> _QUOTED PASSAGE_
%%

Read the Landscape

Posted with permission of American PIE.

Date: 28 February, 2001

May Theilgaard Watts, a naturalist and ecologist at the Morton Arboretum in Lisle, Illinois, in 1957 authored a book entitled "Reading the Landscape." It's a book about biodiversity written before this term had gained a foothold. It's a book dealing with mutual relations between organisms and their environment.

It's a book intended to teach us how to read - then to understand, to appreciate and to respect - the landscape. For May Theilgaard Watts, a contemporary of Aldo Leopold, there's good reading to be found on the land, first-hand reading, involving no words or symbols that we associate with reading. The records are made by sun and shade; by wind, rain and fire; by time; and by animals. The records are written in forests, in fence-rows, in bogs, in playgrounds, in pastures, in gardens, in canyons, in brooks, in tree rings, in backyards.

Much of the 92 million acres of developed land in the United States is in the care of homeowners. There's good reading - and opportunity for conservation and habitat protection - in the backyards of America. There's good reading, too, in a free 28-page Backyard Conservation booklet available by calling 1-888-LANDCARE or American PIE at 1-800-320-APIE. The booklet is the result of work conducted by the Natural Resources Conservation Service, the National Association of Conservation Districts, and the Wildlife Habitat Council.

%%

> _CHALLENGE A_
According to the Read the Landscape piece, why do the backyards of America offer good reading and a chance for conservation and habitat protection? Answer in one to three sentences.
> _CHALLENGE B_
Resume the Read the Landscape piece after its final sentence.
The rows after this point are separate material and have no connection to the Read the Landscape piece.

> _DATA EXTRACT_
%%

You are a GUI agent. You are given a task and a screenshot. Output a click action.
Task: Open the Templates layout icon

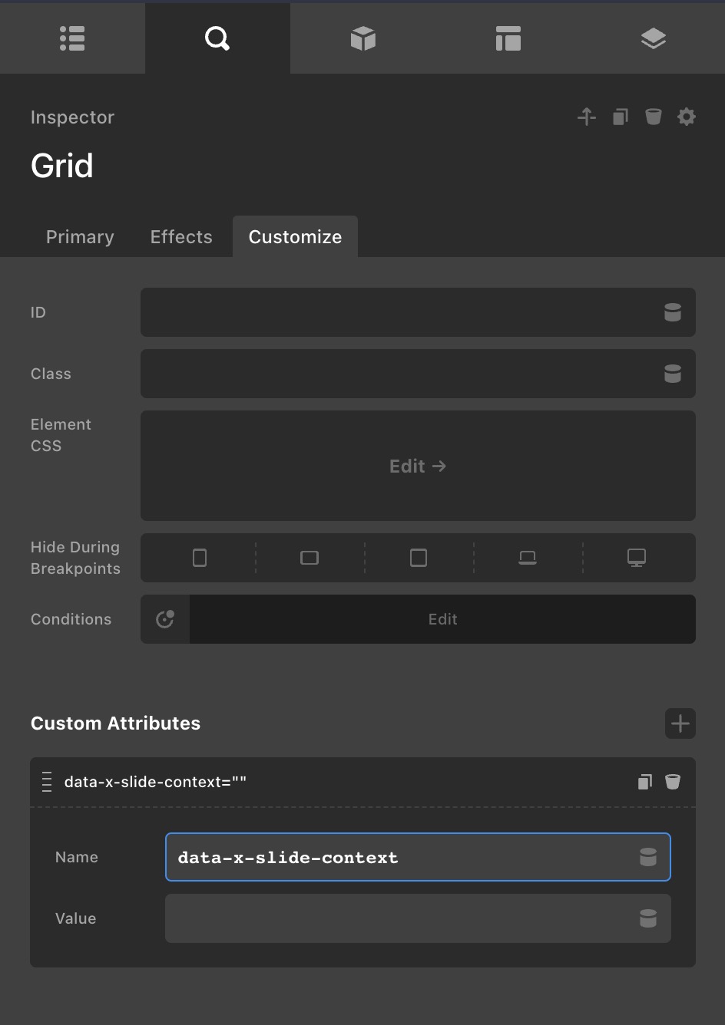click(x=508, y=38)
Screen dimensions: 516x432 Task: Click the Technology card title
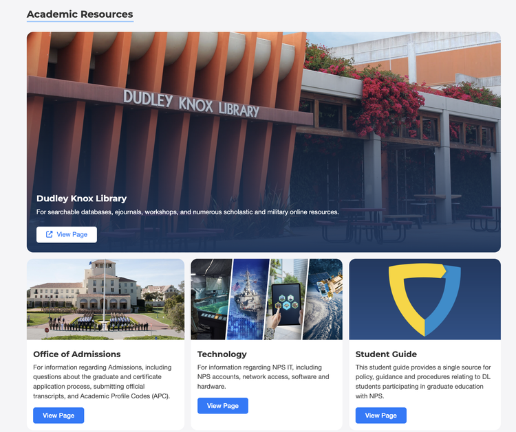222,354
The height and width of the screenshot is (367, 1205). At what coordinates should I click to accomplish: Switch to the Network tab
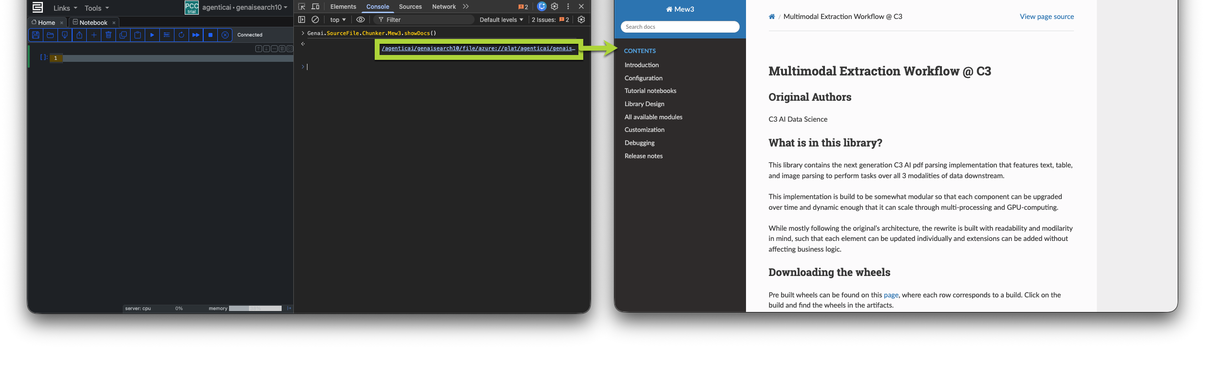(x=443, y=7)
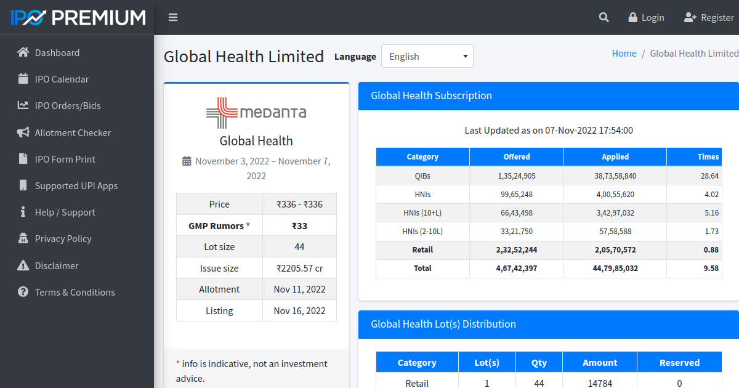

%%

> _TASK RESPONSE A_
Much of the 92 million acres of developed land in the United States is in the care of homeowners. That makes backyards a large share of the landscape where people can read the land and protect habitat.

> _TASK RESPONSE B_
The booklet can help teach you to read your own backyard. It outlines 10 conservation practices backyard conservationists can put to work on their own property and in their neighborhoods. Subjects include tree planting, composting, mulching, wildlife habitat, wetlands, ponds, water conservation, terracing, nutrients for the soil, and dealing with pests. Valuable background information and tips are included.

Scientists and conservationists have worked hard in recent years to inform policymakers and citizens about the alarming rates at which species and habitats are being lost and the impacts of those loses. Meaningful conservation policies may come too late for many imperiled ecosystems, habitats and species out of reach and sight of ordinary citizens. The backyards of America, however, are close at hand. We only need to learn to read.


Act today on this EcoAlert, and thank you for your environmental responsibility.


American P.I.E.
Public Information on the Environment
124 High Street, P.O. Box 340
South Glastonbury, CT 06073-0340
Telephone: 1-800-320-APIE(2743)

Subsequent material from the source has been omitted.